▶ **AIM OF THE EXERCISE**:
Please reproduce the records between the line holding "Open the volume control in system tray" and the line holding "Viewport: 1066px width, 557px height.", inclusive, and switch "volume control" to "battery indicator" while leaving everything else unchanged.

▶ **INFORMATION SUPPLIED**:
>> START
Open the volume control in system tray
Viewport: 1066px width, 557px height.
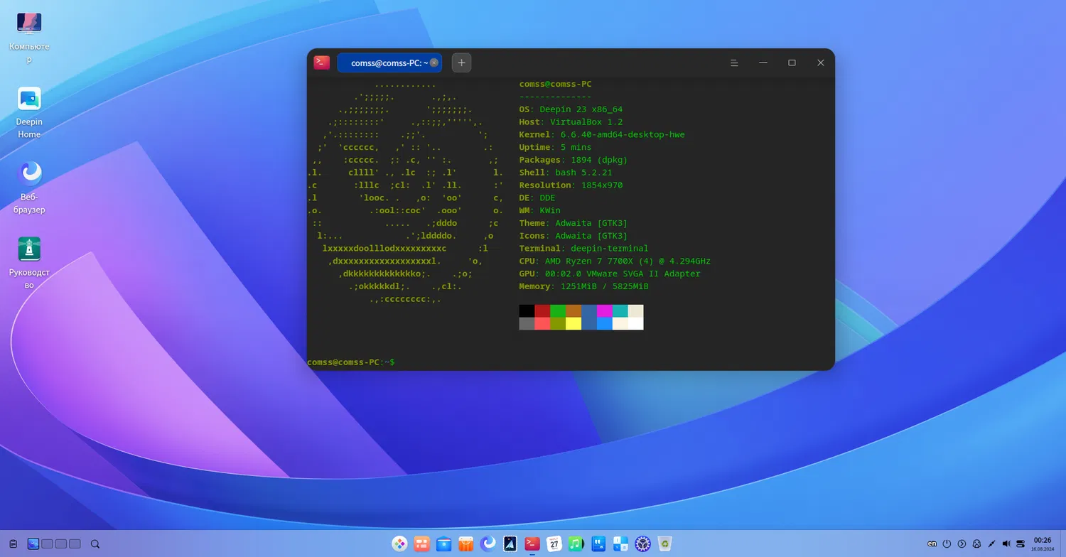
>> END
>> START
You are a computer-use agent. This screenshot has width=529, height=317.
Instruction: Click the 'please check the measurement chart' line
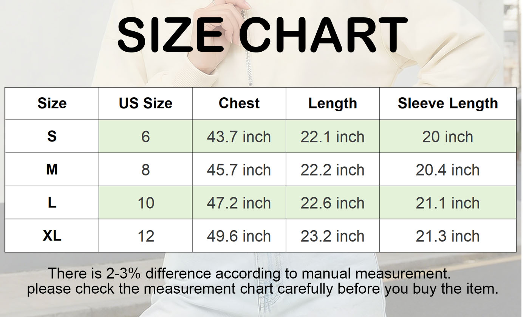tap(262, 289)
>> END
▶ **CORRECT RESPONSE**:
Open the battery indicator in system tray
Viewport: 1066px width, 557px height.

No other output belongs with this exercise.